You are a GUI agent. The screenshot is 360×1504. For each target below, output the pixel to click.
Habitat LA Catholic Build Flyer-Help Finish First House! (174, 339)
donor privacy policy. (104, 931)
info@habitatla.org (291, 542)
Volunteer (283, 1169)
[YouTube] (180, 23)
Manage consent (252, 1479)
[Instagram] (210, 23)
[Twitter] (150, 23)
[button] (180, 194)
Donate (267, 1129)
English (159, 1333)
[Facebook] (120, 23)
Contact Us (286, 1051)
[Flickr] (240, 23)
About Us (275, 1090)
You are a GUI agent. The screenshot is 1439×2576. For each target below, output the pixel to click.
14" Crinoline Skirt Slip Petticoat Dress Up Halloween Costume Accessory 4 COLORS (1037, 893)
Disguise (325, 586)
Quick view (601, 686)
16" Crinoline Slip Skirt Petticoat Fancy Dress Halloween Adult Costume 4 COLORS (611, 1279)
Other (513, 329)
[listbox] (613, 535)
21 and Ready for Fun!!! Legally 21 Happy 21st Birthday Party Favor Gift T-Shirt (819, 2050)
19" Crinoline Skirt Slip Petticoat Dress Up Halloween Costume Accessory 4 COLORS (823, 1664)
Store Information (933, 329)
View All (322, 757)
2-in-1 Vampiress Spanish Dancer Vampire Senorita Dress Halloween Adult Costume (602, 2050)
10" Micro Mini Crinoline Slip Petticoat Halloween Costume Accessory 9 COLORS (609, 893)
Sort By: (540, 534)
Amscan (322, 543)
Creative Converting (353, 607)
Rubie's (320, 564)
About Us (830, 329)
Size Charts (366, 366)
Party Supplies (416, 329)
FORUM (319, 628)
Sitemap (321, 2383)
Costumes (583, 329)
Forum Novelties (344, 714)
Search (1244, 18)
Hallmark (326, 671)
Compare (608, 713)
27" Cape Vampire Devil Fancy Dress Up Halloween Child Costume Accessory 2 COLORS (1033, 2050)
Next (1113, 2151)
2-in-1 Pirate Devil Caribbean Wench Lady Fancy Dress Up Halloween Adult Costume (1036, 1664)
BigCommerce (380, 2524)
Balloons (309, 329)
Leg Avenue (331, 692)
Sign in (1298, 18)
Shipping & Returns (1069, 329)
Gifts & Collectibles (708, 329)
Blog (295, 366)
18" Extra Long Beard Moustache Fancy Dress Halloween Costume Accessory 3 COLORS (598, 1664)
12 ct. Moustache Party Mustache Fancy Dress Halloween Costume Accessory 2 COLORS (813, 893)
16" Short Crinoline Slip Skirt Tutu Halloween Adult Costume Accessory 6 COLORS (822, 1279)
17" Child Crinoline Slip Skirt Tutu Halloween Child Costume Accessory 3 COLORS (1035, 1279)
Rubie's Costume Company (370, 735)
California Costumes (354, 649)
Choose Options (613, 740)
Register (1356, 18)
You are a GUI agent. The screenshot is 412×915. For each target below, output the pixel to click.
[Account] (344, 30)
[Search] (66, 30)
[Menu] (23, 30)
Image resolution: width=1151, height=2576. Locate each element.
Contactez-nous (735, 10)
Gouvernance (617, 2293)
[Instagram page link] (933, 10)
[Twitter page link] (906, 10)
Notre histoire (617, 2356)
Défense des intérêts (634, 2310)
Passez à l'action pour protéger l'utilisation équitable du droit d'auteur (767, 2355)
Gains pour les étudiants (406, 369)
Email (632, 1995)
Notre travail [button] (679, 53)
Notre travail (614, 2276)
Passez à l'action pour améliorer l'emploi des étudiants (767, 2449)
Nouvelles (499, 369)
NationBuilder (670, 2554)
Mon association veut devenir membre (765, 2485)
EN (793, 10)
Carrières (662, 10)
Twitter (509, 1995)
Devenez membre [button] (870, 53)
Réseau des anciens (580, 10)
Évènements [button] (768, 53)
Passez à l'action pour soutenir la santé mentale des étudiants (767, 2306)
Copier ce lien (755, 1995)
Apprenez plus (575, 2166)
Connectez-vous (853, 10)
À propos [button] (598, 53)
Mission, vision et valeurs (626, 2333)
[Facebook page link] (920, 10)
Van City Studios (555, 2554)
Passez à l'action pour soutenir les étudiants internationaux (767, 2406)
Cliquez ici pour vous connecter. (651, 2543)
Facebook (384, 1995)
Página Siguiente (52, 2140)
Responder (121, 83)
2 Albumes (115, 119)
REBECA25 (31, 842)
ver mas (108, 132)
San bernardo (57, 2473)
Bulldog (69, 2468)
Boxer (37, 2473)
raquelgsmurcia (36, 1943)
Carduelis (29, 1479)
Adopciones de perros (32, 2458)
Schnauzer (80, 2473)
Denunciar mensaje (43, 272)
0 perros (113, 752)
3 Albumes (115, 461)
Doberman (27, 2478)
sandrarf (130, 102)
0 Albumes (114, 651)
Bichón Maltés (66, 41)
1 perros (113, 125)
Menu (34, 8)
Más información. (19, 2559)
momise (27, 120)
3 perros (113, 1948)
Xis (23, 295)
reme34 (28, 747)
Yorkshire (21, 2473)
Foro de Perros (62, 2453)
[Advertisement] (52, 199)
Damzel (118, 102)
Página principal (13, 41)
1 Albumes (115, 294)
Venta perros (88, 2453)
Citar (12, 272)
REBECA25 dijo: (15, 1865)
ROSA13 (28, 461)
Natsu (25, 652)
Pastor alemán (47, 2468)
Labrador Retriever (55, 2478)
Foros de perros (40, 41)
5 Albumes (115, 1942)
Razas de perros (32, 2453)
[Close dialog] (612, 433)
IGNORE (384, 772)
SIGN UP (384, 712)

◇ ◇ ◇ ◇ ◇ ◇ ◇

▸ **Directions**:
Your task is to reproduce the records in full, without any alteration.

▸ **Task output**:
You are a GUI agent. The screenshot is 360×1504. For each target below, output the pixel to click.
Habitat LA Catholic Build Flyer-Help Finish First House! (174, 339)
donor privacy policy. (104, 931)
info@habitatla.org (291, 542)
Volunteer (283, 1169)
[YouTube] (180, 23)
Manage consent (252, 1479)
[Instagram] (210, 23)
[Twitter] (150, 23)
[button] (180, 194)
Donate (267, 1129)
English (159, 1333)
[Facebook] (120, 23)
Contact Us (286, 1051)
[Flickr] (240, 23)
About Us (275, 1090)
You are a GUI agent. The screenshot is 1439×2576. For each target below, output the pixel to click.
14" Crinoline Skirt Slip Petticoat Dress Up Halloween Costume Accessory 4 COLORS (1037, 893)
Disguise (325, 586)
Quick view (601, 686)
16" Crinoline Slip Skirt Petticoat Fancy Dress Halloween Adult Costume 4 COLORS (611, 1279)
Other (513, 329)
[listbox] (613, 535)
21 and Ready for Fun!!! Legally 21 Happy 21st Birthday Party Favor Gift T-Shirt (819, 2050)
19" Crinoline Skirt Slip Petticoat Dress Up Halloween Costume Accessory 4 COLORS (823, 1664)
Store Information (933, 329)
View All (322, 757)
2-in-1 Vampiress Spanish Dancer Vampire Senorita Dress Halloween Adult Costume (602, 2050)
10" Micro Mini Crinoline Slip Petticoat Halloween Costume Accessory 9 COLORS (609, 893)
Sort By: (540, 534)
Amscan (322, 543)
Creative Converting (353, 607)
Rubie's (320, 564)
About Us (830, 329)
Size Charts (366, 366)
Party Supplies (416, 329)
FORUM (319, 628)
Sitemap (321, 2383)
Costumes (583, 329)
Forum Novelties (344, 714)
Search (1244, 18)
Hallmark (326, 671)
Compare (608, 713)
27" Cape Vampire Devil Fancy Dress Up Halloween Child Costume Accessory 2 COLORS (1033, 2050)
Next (1113, 2151)
2-in-1 Pirate Devil Caribbean Wench Lady Fancy Dress Up Halloween Adult Costume (1036, 1664)
BigCommerce (380, 2524)
Balloons (309, 329)
Leg Avenue (331, 692)
Sign in (1298, 18)
Shipping & Returns (1069, 329)
Gifts & Collectibles (708, 329)
Blog (295, 366)
18" Extra Long Beard Moustache Fancy Dress Halloween Costume Accessory 3 COLORS (598, 1664)
12 ct. Moustache Party Mustache Fancy Dress Halloween Costume Accessory 2 COLORS (813, 893)
16" Short Crinoline Slip Skirt Tutu Halloween Adult Costume Accessory 6 COLORS (822, 1279)
17" Child Crinoline Slip Skirt Tutu Halloween Child Costume Accessory 3 COLORS (1035, 1279)
Rubie's Costume Company (370, 735)
California Costumes (354, 649)
Choose Options (613, 740)
Register (1356, 18)
You are a GUI agent. The screenshot is 412×915. For each target below, output the pixel to click.
[Account] (344, 30)
[Search] (66, 30)
[Menu] (23, 30)
Image resolution: width=1151, height=2576. Locate each element.
Contactez-nous (735, 10)
Gouvernance (617, 2293)
[Instagram page link] (933, 10)
[Twitter page link] (906, 10)
Notre histoire (617, 2356)
Défense des intérêts (634, 2310)
Passez à l'action pour protéger l'utilisation équitable du droit d'auteur (767, 2355)
Gains pour les étudiants (406, 369)
Email (632, 1995)
Notre travail [button] (679, 53)
Notre travail (614, 2276)
Passez à l'action pour améliorer l'emploi des étudiants (767, 2449)
Nouvelles (499, 369)
NationBuilder (670, 2554)
Mon association veut devenir membre (765, 2485)
EN (793, 10)
Carrières (662, 10)
Twitter (509, 1995)
Devenez membre [button] (870, 53)
Réseau des anciens (580, 10)
Évènements [button] (768, 53)
Passez à l'action pour soutenir la santé mentale des étudiants (767, 2306)
Copier ce lien (755, 1995)
Apprenez plus (575, 2166)
Connectez-vous (853, 10)
À propos [button] (598, 53)
Mission, vision et valeurs (626, 2333)
[Facebook page link] (920, 10)
Van City Studios (555, 2554)
Passez à l'action pour soutenir les étudiants internationaux (767, 2406)
Cliquez ici pour vous connecter. (651, 2543)
Facebook (384, 1995)
Página Siguiente (52, 2140)
Responder (121, 83)
2 Albumes (115, 119)
REBECA25 (31, 842)
ver mas (108, 132)
San bernardo (57, 2473)
Bulldog (69, 2468)
Boxer (37, 2473)
raquelgsmurcia (36, 1943)
Carduelis (29, 1479)
Adopciones de perros (32, 2458)
Schnauzer (80, 2473)
Denunciar mensaje (43, 272)
0 perros (113, 752)
3 Albumes (115, 461)
Doberman (27, 2478)
sandrarf (130, 102)
0 Albumes (114, 651)
Bichón Maltés (66, 41)
1 perros (113, 125)
Menu (34, 8)
Más información. (19, 2559)
momise (27, 120)
3 perros (113, 1948)
Xis (23, 295)
reme34 (28, 747)
Yorkshire (21, 2473)
Foro de Perros (62, 2453)
[Advertisement] (52, 199)
Damzel (118, 102)
Página principal (13, 41)
1 Albumes (115, 294)
Venta perros (88, 2453)
Citar (12, 272)
REBECA25 dijo: (15, 1865)
ROSA13 (28, 461)
Natsu (25, 652)
Pastor alemán (47, 2468)
Labrador Retriever (55, 2478)
Foros de perros (40, 41)
5 Albumes (115, 1942)
Razas de perros (32, 2453)
[Close dialog] (612, 433)
IGNORE (384, 772)
SIGN UP (384, 712)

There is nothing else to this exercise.